ACTIVITIES:
(1) Answer these questions from the text on tobacco:
(a) How many English 'object narrative' novels are in the list the text cites?
(b) In what year was Christopher Smart's 'poetic fable' published?
(c) Which two objects exchange words in that fable?
(2) Rewrite the part of the text on tobacco that opens with the words containing "Curiously, there are" and closes with "and its products.", putting "cigar" in place of "pipe" throughout.

READING TEXT:
Curiously, there are no examples of tobacco or its paraphernalia speaking in the comprehensive list of 284 English ‘object narrative’ novels published between 1700 and 1900 (Bellamy, 2007[1998]), a somewhat strange omission for an assemblage so profoundly entangled in human life and thought during this time. A short interchange takes place between a tobacco pipe and a perfumed ‘bag-wig’ in Christopher Smart’s ‘poetic fable’ published in 1752. The pipe defends itself against the wig’s criticisms of its ‘barb’rous English! horrid Dutch!’ breath by arguing that [I] ‘with my cloud-compelling aid / Help our plantations and our trade’ (p. 213). But this seems a relatively small contribution considering (or perhaps because of) the growing ubiquity and ‘taken for granted’ nature of tobacco and its products.

THE DATA:
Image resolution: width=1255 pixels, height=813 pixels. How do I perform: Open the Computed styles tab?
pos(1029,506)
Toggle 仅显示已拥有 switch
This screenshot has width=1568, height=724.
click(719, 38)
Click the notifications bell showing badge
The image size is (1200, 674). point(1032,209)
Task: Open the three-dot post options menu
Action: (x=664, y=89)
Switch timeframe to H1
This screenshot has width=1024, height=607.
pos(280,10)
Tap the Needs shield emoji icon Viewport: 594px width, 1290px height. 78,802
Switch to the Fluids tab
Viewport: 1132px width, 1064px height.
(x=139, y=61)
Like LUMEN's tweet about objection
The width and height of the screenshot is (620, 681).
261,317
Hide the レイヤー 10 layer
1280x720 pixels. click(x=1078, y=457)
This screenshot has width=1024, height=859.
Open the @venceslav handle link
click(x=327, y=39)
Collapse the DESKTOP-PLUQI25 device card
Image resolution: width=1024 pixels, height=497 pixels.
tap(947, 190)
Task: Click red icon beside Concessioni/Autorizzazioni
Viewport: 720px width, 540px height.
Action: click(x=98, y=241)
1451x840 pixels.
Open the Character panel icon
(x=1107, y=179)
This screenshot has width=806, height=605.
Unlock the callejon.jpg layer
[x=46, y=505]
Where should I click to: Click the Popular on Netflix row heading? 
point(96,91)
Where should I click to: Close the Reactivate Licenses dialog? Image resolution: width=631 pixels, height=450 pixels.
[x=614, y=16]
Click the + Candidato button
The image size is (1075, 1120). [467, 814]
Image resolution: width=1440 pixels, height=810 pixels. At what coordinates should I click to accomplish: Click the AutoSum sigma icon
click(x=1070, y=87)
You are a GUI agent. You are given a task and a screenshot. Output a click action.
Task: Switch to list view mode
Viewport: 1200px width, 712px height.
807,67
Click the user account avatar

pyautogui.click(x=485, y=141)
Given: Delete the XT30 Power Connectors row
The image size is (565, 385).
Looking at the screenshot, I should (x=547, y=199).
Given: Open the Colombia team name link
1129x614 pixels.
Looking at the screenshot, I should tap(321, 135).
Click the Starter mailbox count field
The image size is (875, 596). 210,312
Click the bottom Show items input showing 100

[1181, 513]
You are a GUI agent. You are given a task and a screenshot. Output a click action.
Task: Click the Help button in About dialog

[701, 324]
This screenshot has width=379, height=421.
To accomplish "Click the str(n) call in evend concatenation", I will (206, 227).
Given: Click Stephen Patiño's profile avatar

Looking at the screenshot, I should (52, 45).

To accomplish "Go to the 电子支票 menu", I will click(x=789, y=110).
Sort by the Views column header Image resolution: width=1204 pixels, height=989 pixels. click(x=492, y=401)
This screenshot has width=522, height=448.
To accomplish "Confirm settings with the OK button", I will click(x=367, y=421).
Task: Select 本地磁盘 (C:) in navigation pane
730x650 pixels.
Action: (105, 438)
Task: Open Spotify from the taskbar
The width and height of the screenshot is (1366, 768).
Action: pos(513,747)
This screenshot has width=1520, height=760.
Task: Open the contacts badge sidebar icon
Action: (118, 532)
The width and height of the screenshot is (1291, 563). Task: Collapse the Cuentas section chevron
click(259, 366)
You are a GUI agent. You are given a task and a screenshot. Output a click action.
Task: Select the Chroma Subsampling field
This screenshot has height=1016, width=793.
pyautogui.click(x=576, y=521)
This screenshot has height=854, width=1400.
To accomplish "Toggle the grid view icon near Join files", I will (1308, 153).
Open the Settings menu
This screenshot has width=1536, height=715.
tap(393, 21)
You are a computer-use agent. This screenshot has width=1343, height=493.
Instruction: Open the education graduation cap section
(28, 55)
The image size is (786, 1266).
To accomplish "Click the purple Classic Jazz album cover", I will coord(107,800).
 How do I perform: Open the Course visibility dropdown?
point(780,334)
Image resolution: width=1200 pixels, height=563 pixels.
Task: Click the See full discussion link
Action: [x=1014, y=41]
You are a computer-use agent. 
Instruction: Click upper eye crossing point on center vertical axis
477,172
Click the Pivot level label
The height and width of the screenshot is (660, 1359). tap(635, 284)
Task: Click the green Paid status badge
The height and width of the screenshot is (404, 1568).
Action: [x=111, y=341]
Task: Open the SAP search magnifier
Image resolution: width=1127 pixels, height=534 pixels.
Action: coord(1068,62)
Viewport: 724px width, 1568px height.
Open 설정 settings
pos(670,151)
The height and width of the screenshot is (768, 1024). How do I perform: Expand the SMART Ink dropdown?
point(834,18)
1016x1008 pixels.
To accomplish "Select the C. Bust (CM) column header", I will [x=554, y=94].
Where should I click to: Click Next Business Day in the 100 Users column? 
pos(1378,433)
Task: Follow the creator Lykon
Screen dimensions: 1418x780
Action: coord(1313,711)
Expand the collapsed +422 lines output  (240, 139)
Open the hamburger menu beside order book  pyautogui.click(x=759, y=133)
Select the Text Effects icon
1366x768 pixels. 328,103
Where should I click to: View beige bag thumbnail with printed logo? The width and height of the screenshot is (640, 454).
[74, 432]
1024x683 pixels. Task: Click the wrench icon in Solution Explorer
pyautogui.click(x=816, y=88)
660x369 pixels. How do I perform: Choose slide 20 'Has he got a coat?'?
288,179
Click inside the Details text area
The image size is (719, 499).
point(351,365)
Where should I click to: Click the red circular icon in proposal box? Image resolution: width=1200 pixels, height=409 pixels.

SOLUTIONS FOR EACH TASK:
(1)
(a) 284
(b) 1752
(c) A tobacco pipe and a perfumed 'bag-wig'

(2)
Curiously, there are no examples of tobacco or its paraphernalia speaking in the comprehensive list of 284 English ‘object narrative’ novels published between 1700 and 1900 (Bellamy, 2007[1998]), a somewhat strange omission for an assemblage so profoundly entangled in human life and thought during this time. A short interchange takes place between a tobacco cigar and a perfumed ‘bag-wig’ in Christopher Smart’s ‘poetic fable’ published in 1752. The cigar defends itself against the wig’s criticisms of its ‘barb’rous English! horrid Dutch!’ breath by arguing that [I] ‘with my cloud-compelling aid / Help our plantations and our trade’ (p. 213). But this seems a relatively small contribution considering (or perhaps because of) the growing ubiquity and ‘taken for granted’ nature of tobacco and its products.